Some Non-Covid Links

(Don Boudreaux)

“Who’s Robbin’ Who?” My old buddy Roger Koppl has written a superb explanation of Robinhood, the Redditors, and the regulators. A slice:

No one specifically decided to give the Redditors a smackdown. So everything’s great, then? No! The regulatory environment is not meant to help the little guy. It rigs the system in favor of Big Playerscand incumbent interests. As I have explained elsewhere, “The Dodd–Frank Act creates a regime of discretionary regulation.” It is discretionary because “the regulatory requirements on a nominally private institution vary from firm to firm in ways that are difficult to rationalise or anticipate.” Thus, the regulators are discriminating among individual market participants and applying different rules to different parties even when they have the same legal charter. (That’s how NSCC got classified as “systemically important.”) Not all is for the best in the best of all possible regulatory worlds.

I think we need reform in the regulation of financial markets. But we should reject the error that the problem is “free markets.” When Elizabeth Warren says “It’s a rigged game,” she’s not wrong! But her call for “the SEC to get off their duffs and do their jobs” is asking the fox to do a better job guarding the henhouse. We don’t need moreregulation; we need better regulation. We need the rule of law not only in monetary institutions but in financial markets too.
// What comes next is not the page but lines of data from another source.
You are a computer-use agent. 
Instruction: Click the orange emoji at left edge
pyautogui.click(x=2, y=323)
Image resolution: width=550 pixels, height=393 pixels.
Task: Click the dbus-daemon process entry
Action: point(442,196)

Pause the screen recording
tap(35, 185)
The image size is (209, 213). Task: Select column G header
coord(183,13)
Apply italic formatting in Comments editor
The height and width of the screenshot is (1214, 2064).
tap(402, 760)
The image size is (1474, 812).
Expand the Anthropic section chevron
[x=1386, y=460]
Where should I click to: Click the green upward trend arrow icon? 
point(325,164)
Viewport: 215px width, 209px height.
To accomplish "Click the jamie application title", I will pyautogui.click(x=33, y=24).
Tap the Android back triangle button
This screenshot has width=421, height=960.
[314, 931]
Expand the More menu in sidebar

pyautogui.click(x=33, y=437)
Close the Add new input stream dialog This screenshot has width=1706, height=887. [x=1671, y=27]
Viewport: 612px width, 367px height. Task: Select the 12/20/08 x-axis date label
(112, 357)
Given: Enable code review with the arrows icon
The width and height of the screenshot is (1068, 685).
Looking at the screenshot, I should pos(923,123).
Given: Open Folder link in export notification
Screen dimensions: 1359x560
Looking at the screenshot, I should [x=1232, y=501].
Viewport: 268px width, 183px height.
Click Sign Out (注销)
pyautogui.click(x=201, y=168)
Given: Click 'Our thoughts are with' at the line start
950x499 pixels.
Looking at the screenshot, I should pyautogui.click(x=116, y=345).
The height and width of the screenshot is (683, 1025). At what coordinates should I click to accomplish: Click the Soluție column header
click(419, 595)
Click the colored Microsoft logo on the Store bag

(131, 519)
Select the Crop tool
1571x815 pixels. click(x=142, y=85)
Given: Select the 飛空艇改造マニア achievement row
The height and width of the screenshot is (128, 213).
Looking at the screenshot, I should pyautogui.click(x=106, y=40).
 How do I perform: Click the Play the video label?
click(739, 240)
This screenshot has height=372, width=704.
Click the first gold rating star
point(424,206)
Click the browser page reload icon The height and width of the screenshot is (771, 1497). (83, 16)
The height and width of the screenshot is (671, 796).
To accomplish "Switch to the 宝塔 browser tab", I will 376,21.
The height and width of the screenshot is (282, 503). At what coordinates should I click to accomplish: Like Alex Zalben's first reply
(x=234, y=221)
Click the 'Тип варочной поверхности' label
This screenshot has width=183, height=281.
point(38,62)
We need to replace the “regulatory leviathan” in financial markets with “a regulatory constitution.”

Inspired by Phil Gramm’s and Mike Solon’s recent Wall Street Journal essay on the dangers of overdoing the (so-called) “stimulus,” my intrepid Mercatus Center colleague Veronique de Rugy warns against being fooled by claims about stimulus “multipliers.” A slice:

At this point, I still think zero dollars is the correct amount of stimulus. Based on past experiences, we close the gap by encouraging growth in the private economy, not encouraging growth of government.

Also from the ever-intrepid Vero is this call on Biden to rein in that great geyser of cronyism, the U.S. Export-Import Bank.

Hans Bader also warns against more so-called “stimulus.”

George Will sees with eyes clear and opened wide the true, vile nature of so-called “teachers” unions. A slice:

But United Teachers Los Angeles, a union adept at ideological opportunism, says: First things first. Among the preconditions for its members’ returning to classroom teaching, for which they are being paid, the UTLA wants a moratorium on authorizing charter schools (these are public schools, emancipated from micromanagement under collective bargaining agreements that unions negotiate with school districts), a state wealth tax, defunding the police and Medicare-for-all.

Richard Ebeling rightly decries Joe Biden’s spasm of executive orders.

Chris Edwards ponders Biden and labor unions.

GMU Econ alum Shruti Rajagopalan explains that there is no political freedom without economic liberty.

Matt Welch rightly tears into the authoritarian proposal – advocated in the pages of the New York Times – for a “reality czar.”

John Stossel understands socialism’s ugly reality.